Understanding the distributive basis of criminal law and its current popularity reveals an interesting political contradiction. Redistributive programs have historically been products of left-progressive politics, engendering counterattacks from the right. (17) In the late nineteenth and early twentieth centuries, concern over legislatures' distributionist use of police power (18) prompted a legal response that emphasized property rights and freedom of contract. (19) Despite the decline of Lochnerism, over time, liberalism (meaning rights-regarding not left-leaning) became the dominant mode of legal reasoning for both conservatives and progressives. (20) Today, redistribution is a principal normative evil to conservatives, (21) marginally useful to mainstream Liberals, (22) and appealing only to leftists.

Many consider state regulation of one individual to establish some level of welfare for another fundamentally unjust. (23) The standard libertarian view endorses as its utopian vision a society in which atomistic individuals pursue any private end, and the government plays the minimal role of protecting a bare-bones set of rights. (24) This antidistribution narrative has been popular since the 1970s, (25) when politicians capitalized on public dissatisfaction with Great Society policies and government spending to popularize the hyper-individualism ethic. (26) At the same time, a parallel justification for limiting distribution arose in the form of economic arguments about efficiency. (27) Today, efficiency concerns and liberalism meld to form a neoliberal paradigm that conceives of the pursuit of capital as one, if not the most, fundamental right. (28) The criminal system, however, appears insulated from these principles. (29) Critics thus note with irony that the criminal regulatory system has grown to embody a massive and inefficient taxing-and-spending program that distributes funds to carceral programs nearly exclusively for the poor. (30) The substance of criminal law also became more distributionist as considerations of culpability and deterrence gave way to concerns over victims' interests. (31)
+ + + +
● SET TASKS
**A)** Translate this sentence from the passage on criminal law and redistribution into Spanish: "The criminal system, however, appears insulated from these principles."
**B)** Transcribe the passage on criminal law and redistribution from "Understanding the distributive" up to and including "only to leftists.".

● RAW DATA
+ + + +
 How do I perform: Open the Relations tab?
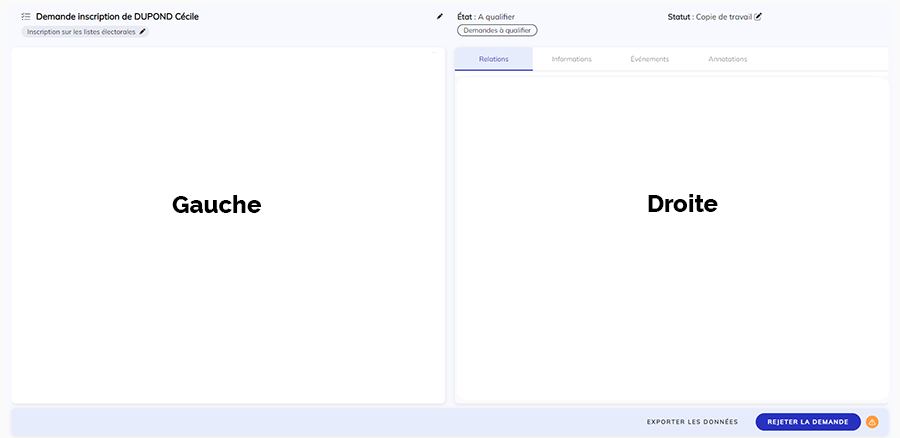[x=493, y=59]
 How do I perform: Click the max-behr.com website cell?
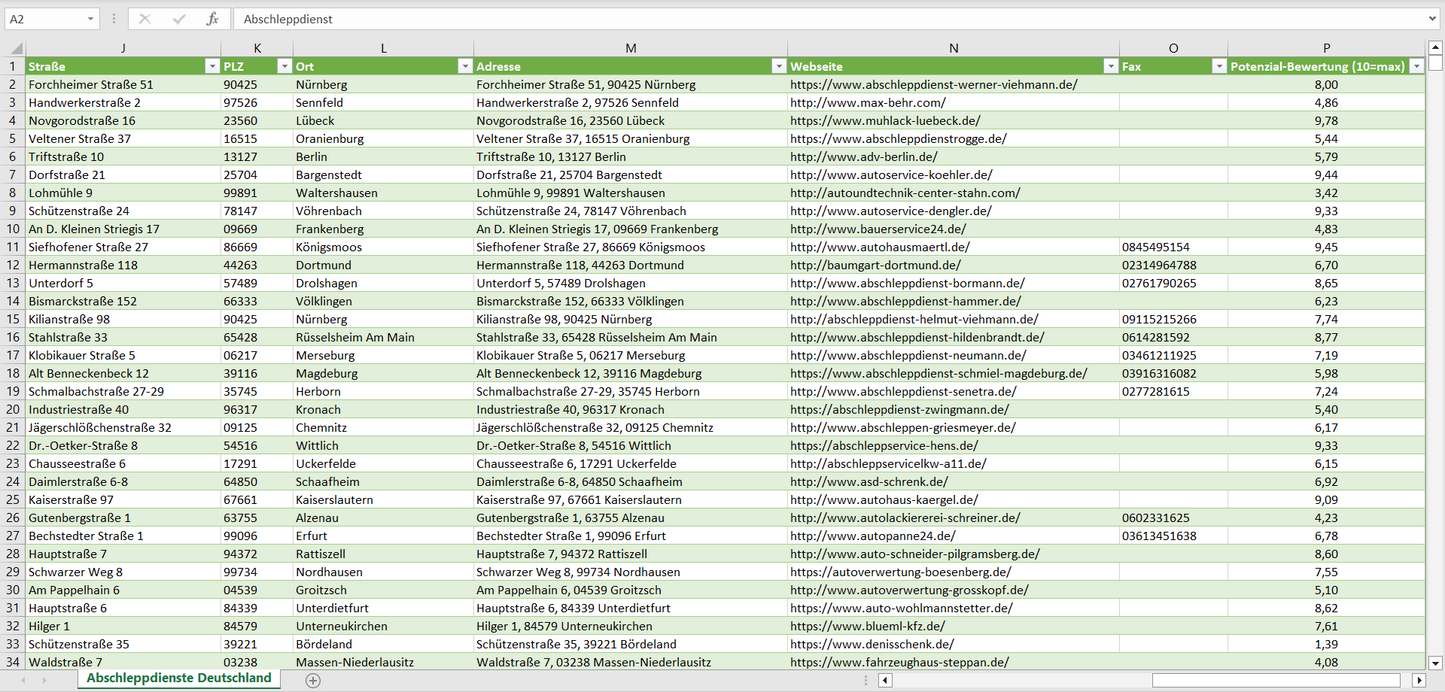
+ + + +
● FULL ANSWERS
**A)** Sin embargo, el sistema penal parece estar aislado de estos principios.

**B)**
Understanding the distributive basis of criminal law and its current popularity reveals an interesting political contradiction. Redistributive programs have historically been products of left-progressive politics, engendering counterattacks from the right. (17) In the late nineteenth and early twentieth centuries, concern over legislatures' distributionist use of police power (18) prompted a legal response that emphasized property rights and freedom of contract. (19) Despite the decline of Lochnerism, over time, liberalism (meaning rights-regarding not left-leaning) became the dominant mode of legal reasoning for both conservatives and progressives. (20) Today, redistribution is a principal normative evil to conservatives, (21) marginally useful to mainstream Liberals, (22) and appealing only to leftists.